▶ [EXCERTO CITADO]
——————————

Segundo a documentação, as imagens levaram diversos anos a serem executadas. O móvel orçou em 24$000 réis, de acordo com um documento de 1806. A obra foi, numa primeira fase, entregue a Joaquim José de Barros (1762-1820), dito Barros Laborão, com quem o encomendante se terá incompatibilizado. O Bispo de Elvas, em 1816, refere-a entre as esculturas, então na posse do sr. José Joaquim de Castro. (...)
A execução do presépio conhecido com o título dos Marqueses de Belas foi particularmente conturbada, dando azo a numerosas contendas. As divergências entre encomendante e mestre são esclarecidas numa carta, datada de 3 de Fevereiro de 1807, escrita por José Joaquim de Castro, onde se pode ler "Deve tãobem saber q eu só julguei necessaria a sua direcção emquanto o suppus com honra; mas no momento em q me dirigio a sua carta tão petulante, e calumniadora, logo immediatame despensei a sua direcção, e com tanta felicidade q promptame e councluio tudo conseguindo o bom arranjamto da obra com o dezarranjamto de mtas cousas q v mce tinha ordenado, e portanto não quero q fique com a vaide de julgar necessaria a sua direcção. (...) como vio q com as suas figuras hião emparelhar outras q havião indispensavelmte receber louvores (como realmte tem recebido); não pôde por isso sofrer, e por castigo da sua pouca amizde pa comigo, se castigou a si propria, dirigindo-me cartas tão insolentes, e imprudentes".

——————————

▶ [INFORMAÇÃO APRESENTADA]
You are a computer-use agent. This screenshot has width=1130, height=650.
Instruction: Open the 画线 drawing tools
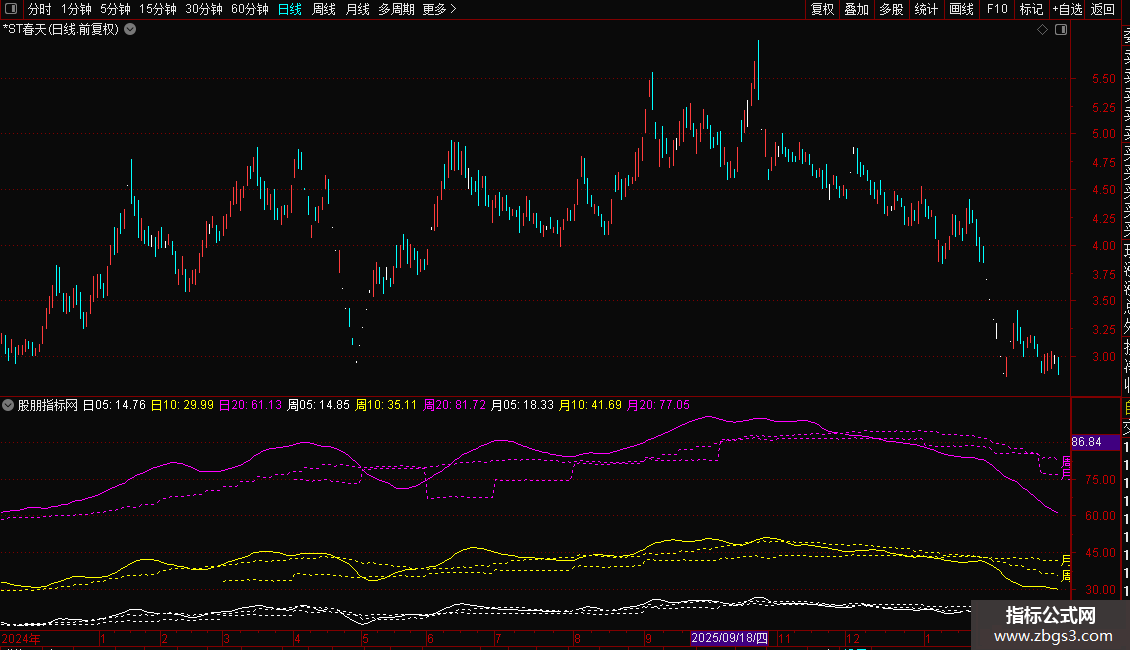(961, 10)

——————————

▶ [TAREFAS A REALIZAR]
(1) De acordo com o excerto citado, qual foi o orçamento do móvel indicado num documento de 1806?
(2) Indique se cada uma das afirmações seguintes está de acordo com o excerto citado, respondendo sim ou não e citando as palavras do texto que o comprovam:
(a) A carta de José Joaquim de Castro tem data de 3 de Fevereiro de 1807.
(b) As imagens foram executadas em poucos meses.
(c) Numa primeira fase, a obra foi entregue a Barros Laborão.

▶ [RESPOSTAS ESCRITAS]
(1) 24$000 réis.

(2)
(a) Sim: "datada de 3 de Fevereiro de 1807".
(b) Não: "as imagens levaram diversos anos a serem executadas".
(c) Sim: "entregue a Joaquim José de Barros (1762-1820), dito Barros Laborão".